7 IMPROVED COMPUTERIZATION OF THE HEALTH-CARE DELIVERY SYSTEM should be achieved in this decade. The relatively primitive information technology environment supporting the delivery of health care results in extra expense and avoidable error. There is a major need for a nationally interoperable system of medical records that will support transferable patient records, diagnosis and treatment based on integrating the patient record with relevant basic and clinical knowledge, and efficient patient monitoring. A logical consequence and extension of this computerization would be an information environment that would support the deployment of personalized medicine, where diagnosis and treatment would be optimally keyed to the patient’s history and genotype.

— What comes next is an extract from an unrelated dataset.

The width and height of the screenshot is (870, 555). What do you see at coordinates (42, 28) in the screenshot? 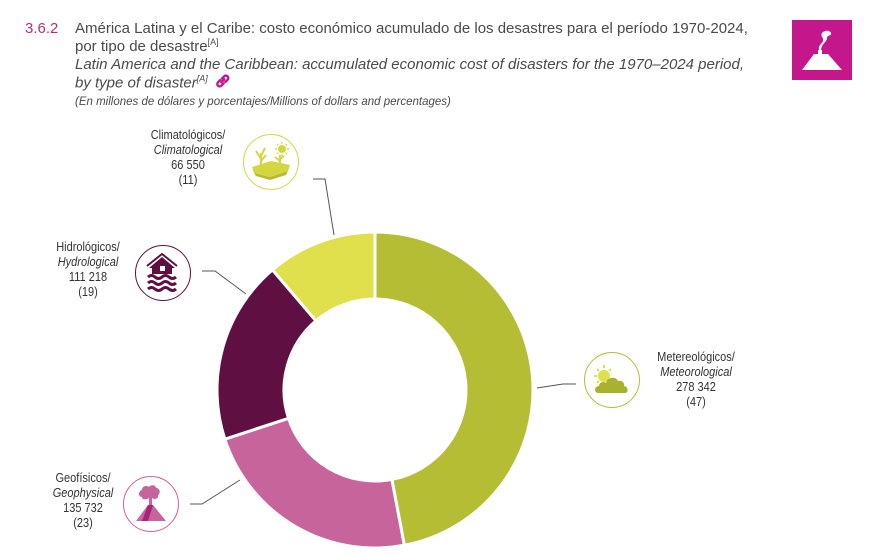
I see `figure-number: 3.6.2` at bounding box center [42, 28].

8 MAKING SYSTEMS BIOLOGY A REALITY by integrating appropriate computational tools would provide a much-needed computational environment for information-based modeling of pathways, networks, cells, and tissues. At present many useful tools for systems biology have been created, but they are not integrated into computational environments that provide for automatic interaction of multiple programs and functionalities to address generally useful issues in biomedicine. The tools themselves also need improvement in their scope of applicability, computational efficiency, and ease of use.
9 TUNING BIOMEDICAL COMPUTING SOFTWARE TO COMPUTER HARDWARE will permit more efficient use of computing resources. Biomedicine uses substantial computing resources at all levels, from the desktop to high-end supercomputing centers. A large fraction of these resources are not efficiently used, as the hardware and software are not tuned to each other. For example, a computing system may have very high processing throughput but not a high bandwidth between the processor and massive data sets contained on hard drive. Thus, such a system is not well suited for a particular biomedical application that requires frequent and massive communication between the processor and the hard drive. Addressing this problem will allow research to advance more rapidly.
10 PROMOTING THE USE OF COMPUTATIONAL BIOLOGY TOOLS IN EDUCATION will help forestall a likely shortage of quantitatively competent researchers. The biomedical research enterprise is heading for a such a shortfall due to a convergence of two trends: increasing opportunity in other countries for international students who up to now have trained in the United States and made their careers here; and the relatively small numbers of American students with strong quantitative skills who are opting for careers in biomedical research. In this context we recognize that the same developments that are making biomedical computing tools useful to experimental researchers also can make them the basis of compelling problem-solving educational environments for students. There is a strong need to adapt biomedical computing tools to education at all levels in order to capture their power to motivate youngsters to pursue biomedical research careers.